__Problem to solve__. In the entries, find all lines that hold the word "this" and copy them.

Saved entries
------
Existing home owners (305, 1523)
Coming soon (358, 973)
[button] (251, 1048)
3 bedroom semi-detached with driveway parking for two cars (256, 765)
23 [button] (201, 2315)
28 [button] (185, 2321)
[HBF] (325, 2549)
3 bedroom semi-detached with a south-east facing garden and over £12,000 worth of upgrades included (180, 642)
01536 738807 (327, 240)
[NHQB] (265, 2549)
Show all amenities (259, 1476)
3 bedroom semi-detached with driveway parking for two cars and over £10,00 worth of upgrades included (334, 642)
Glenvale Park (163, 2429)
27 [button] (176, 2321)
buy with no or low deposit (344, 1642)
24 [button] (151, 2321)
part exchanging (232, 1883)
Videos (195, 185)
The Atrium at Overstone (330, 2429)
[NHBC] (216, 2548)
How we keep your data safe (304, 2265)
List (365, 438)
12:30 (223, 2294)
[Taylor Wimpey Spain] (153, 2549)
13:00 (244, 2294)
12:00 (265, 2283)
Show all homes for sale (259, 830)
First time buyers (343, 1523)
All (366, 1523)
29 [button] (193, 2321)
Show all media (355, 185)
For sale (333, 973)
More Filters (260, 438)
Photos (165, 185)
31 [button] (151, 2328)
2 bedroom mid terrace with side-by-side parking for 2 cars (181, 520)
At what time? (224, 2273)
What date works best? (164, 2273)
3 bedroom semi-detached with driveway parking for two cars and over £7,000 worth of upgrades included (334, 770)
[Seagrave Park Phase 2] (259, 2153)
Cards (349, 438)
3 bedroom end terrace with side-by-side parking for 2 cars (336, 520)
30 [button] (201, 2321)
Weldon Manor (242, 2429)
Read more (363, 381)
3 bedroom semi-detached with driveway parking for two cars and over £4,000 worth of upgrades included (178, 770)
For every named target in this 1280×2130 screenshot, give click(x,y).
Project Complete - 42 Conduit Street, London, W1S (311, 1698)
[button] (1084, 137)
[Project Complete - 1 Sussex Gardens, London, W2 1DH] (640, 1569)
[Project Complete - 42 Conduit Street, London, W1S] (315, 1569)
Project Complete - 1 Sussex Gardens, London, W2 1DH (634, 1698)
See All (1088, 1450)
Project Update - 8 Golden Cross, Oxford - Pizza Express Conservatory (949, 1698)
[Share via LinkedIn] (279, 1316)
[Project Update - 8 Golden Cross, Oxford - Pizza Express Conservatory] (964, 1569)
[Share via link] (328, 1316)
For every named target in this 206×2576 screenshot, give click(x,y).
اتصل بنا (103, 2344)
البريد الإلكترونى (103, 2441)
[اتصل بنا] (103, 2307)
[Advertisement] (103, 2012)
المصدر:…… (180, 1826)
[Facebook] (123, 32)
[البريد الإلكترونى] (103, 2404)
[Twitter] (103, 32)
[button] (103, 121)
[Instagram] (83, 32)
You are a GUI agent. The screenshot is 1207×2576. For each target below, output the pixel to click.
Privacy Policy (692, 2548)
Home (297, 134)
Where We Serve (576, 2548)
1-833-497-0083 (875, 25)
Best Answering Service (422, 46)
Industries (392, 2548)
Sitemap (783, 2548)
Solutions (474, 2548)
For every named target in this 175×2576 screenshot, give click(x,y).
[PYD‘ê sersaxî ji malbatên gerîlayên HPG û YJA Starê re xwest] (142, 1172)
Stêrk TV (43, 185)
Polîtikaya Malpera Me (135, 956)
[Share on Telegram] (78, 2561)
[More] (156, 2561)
------
__Result of the task__.
For every named target in this 1280×2130 screenshot, give click(x,y).
For every named target in this 206×2576 screenshot, give click(x,y).
For every named target in this 175×2576 screenshot, give click(x,y).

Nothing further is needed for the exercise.